The argument for merely increasing psychiatric bed capacity is viewed as a misleading distraction from meaningful solutions.

What is needed instead is a paradigm shift towards collective care, emphasizing community well-being rather than coercion.

There are proven alternatives to institutionalization: housing-first initiatives, peer-led crisis response teams, harm reduction strategies, and voluntary community-based mental health services.

These models prioritize dignity, autonomy, and support over the surveillance and confinement consistently associated with traditional psychiatric institutions.

Liat Ben-Moshe suggests that prisons did not entirely replace asylums; rather, both systems have evolved in tandem to surveil, contain, and control marginalized individuals.

Presently, reinstitutionalization may be reemerging under a seemingly therapeutic guise, as indicated by proposals like ‘wellness farms’ and expanded involuntary commitments.

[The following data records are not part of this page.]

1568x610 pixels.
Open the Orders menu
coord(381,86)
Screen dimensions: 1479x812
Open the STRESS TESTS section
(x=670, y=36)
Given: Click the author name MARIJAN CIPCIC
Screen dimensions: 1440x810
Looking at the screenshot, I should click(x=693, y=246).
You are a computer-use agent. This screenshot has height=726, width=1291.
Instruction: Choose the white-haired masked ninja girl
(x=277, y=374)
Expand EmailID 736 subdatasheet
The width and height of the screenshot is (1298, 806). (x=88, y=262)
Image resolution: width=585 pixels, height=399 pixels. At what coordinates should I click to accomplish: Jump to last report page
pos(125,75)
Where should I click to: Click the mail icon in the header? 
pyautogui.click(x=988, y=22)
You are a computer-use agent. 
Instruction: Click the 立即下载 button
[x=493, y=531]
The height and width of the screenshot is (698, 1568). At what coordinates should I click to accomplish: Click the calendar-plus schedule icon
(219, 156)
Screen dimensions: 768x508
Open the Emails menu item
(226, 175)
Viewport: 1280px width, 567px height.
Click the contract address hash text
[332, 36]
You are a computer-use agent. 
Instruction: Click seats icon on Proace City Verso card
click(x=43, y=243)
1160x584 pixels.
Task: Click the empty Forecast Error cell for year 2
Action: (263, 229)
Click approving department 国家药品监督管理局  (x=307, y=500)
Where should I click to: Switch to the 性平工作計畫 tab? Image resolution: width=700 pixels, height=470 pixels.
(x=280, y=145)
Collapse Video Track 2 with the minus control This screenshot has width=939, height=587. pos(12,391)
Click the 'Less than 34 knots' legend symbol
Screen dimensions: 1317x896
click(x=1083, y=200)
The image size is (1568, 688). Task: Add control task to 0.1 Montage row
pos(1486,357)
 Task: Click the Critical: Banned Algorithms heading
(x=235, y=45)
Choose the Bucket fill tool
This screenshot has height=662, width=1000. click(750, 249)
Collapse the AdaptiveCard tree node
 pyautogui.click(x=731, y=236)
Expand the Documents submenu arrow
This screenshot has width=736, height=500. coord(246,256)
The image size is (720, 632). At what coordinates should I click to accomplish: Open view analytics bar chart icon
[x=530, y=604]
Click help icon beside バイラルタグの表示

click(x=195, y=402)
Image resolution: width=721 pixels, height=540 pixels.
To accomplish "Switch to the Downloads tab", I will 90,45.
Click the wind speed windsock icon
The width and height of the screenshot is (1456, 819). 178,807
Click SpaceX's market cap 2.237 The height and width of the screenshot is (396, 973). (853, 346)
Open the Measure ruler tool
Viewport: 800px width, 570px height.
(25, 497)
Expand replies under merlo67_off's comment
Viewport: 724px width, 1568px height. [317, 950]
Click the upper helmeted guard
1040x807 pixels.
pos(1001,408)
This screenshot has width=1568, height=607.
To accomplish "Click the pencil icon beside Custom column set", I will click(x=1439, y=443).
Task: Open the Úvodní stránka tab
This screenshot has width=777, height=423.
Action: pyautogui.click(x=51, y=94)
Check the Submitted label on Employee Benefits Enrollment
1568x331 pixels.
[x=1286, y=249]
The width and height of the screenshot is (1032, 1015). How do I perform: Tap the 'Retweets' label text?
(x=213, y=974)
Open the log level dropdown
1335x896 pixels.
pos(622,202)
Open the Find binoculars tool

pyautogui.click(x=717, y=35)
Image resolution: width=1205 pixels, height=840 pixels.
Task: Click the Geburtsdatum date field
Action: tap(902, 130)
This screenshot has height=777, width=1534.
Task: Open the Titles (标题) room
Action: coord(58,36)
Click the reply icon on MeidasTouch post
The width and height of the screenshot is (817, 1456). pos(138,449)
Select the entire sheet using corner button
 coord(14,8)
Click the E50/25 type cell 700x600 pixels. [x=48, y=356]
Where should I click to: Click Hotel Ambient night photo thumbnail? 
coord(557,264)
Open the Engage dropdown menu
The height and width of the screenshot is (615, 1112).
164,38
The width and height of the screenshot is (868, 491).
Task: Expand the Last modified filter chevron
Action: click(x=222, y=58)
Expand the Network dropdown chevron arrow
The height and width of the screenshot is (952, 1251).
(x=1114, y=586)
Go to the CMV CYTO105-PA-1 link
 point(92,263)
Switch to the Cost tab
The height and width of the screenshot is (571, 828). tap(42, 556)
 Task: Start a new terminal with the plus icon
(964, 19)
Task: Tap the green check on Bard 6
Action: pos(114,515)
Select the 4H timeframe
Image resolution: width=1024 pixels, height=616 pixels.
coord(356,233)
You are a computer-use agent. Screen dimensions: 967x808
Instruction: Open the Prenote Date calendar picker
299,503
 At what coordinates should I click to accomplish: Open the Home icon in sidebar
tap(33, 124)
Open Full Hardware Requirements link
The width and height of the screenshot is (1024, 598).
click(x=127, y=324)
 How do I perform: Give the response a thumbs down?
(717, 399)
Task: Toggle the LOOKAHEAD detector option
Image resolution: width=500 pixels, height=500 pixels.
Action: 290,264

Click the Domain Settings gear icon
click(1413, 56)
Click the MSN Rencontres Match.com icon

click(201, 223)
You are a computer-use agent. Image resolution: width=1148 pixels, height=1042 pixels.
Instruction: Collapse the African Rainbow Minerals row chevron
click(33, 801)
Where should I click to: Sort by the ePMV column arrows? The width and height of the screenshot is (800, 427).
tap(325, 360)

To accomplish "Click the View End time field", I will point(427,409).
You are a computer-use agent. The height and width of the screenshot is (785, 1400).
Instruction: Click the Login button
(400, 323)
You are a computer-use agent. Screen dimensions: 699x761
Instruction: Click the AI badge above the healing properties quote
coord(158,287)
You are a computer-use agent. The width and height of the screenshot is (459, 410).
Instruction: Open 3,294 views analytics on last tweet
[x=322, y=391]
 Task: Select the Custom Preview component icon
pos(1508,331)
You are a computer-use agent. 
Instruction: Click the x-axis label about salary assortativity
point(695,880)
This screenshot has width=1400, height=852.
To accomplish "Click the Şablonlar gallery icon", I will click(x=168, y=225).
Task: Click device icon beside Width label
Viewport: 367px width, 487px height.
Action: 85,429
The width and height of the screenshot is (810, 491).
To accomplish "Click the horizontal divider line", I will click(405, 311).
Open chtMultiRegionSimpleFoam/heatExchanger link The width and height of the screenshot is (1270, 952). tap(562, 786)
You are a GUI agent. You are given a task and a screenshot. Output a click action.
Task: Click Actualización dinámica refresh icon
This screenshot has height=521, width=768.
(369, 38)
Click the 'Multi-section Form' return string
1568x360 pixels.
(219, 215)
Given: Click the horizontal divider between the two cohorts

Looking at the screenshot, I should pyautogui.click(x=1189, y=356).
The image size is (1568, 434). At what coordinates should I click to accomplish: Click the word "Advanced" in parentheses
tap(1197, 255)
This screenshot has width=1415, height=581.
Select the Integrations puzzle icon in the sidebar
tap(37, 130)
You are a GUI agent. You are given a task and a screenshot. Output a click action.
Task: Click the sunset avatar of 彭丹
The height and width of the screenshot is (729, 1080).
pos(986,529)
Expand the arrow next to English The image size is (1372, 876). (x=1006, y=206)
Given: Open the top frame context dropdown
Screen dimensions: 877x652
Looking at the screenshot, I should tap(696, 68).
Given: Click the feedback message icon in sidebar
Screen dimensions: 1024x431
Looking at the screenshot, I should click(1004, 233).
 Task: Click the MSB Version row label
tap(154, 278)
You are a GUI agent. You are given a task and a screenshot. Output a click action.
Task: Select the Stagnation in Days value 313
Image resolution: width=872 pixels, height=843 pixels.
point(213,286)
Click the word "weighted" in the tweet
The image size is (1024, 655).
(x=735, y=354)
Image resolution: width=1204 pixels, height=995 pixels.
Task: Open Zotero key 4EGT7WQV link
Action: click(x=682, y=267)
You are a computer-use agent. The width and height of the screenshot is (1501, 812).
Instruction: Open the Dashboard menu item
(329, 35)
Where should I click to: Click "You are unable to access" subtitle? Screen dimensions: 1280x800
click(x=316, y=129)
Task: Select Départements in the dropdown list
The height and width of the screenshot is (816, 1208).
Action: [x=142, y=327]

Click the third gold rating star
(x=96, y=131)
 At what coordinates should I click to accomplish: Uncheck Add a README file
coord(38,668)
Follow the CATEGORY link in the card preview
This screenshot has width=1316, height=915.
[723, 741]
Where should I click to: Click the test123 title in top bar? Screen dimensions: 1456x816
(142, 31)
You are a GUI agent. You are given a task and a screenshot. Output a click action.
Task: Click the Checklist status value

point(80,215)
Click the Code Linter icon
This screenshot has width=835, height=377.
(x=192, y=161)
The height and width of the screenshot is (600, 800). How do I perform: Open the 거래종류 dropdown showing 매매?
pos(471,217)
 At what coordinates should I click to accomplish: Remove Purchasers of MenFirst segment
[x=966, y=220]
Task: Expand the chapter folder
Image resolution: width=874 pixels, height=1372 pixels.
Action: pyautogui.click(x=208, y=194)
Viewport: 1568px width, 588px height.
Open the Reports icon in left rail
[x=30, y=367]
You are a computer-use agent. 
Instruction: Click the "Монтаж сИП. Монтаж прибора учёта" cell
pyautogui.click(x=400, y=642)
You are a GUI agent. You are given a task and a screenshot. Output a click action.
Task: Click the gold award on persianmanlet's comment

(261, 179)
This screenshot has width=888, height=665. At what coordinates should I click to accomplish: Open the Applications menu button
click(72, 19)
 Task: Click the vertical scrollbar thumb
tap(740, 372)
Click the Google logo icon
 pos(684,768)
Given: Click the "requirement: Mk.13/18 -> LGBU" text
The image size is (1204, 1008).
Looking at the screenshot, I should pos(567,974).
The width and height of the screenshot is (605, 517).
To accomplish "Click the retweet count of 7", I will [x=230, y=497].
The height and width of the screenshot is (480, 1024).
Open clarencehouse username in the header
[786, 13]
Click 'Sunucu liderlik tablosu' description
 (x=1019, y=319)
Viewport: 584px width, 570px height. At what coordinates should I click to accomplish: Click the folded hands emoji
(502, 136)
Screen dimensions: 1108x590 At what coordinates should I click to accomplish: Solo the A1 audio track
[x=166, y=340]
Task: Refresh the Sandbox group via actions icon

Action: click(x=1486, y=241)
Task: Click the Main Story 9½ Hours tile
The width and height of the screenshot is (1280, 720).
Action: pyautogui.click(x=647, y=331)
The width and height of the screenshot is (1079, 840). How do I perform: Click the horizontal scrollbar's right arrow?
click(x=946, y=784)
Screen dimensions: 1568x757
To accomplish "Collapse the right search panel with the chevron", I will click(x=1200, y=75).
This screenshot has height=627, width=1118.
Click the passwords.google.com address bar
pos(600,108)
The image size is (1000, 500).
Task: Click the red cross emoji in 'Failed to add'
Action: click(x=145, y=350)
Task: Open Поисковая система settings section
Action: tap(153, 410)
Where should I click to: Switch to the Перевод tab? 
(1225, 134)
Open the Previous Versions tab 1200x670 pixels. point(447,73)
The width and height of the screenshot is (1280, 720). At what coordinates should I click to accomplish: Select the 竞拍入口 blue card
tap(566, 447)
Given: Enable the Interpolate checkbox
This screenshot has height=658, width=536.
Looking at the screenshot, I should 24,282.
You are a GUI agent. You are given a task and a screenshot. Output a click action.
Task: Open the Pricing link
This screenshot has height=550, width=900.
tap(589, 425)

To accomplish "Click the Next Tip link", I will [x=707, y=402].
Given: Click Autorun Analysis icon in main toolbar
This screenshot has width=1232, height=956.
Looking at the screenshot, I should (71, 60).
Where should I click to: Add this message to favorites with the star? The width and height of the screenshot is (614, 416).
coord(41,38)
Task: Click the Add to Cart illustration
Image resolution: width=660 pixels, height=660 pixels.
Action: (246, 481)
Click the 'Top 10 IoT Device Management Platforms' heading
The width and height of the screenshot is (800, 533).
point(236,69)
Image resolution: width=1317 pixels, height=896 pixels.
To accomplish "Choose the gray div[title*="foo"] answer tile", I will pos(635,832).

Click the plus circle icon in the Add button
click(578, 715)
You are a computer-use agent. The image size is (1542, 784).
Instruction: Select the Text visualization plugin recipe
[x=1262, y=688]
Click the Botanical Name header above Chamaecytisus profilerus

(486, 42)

While the language has changed, the underlying logic remains rooted in surveillance, control, and confinement.

This juncture demands a proactive stance against the notion that confining individuals can be considered a form of care.

It is essential to identify these proposals for what they are: state-sanctioned containment strategies rooted in ableism, racism, and the fear of nonconformity.

True public health does not rely on coercion, nor does it necessitate the confinement of individuals or the pathologization of poverty.

It calls for addressing fundamental needs through housing, community care, healthcare, and support systems that are voluntary, accessible, and liberating.

As budget negotiations continue in New York and RFK Jr. promotes carceral care at the federal level, we face a pivotal decision: will we perpetuate the historical cycle of institutional violence, or will we strive to create a more just, autonomous, and collective future for mental health care?

The future of mental health care—and human dignity as a whole—depends on our response.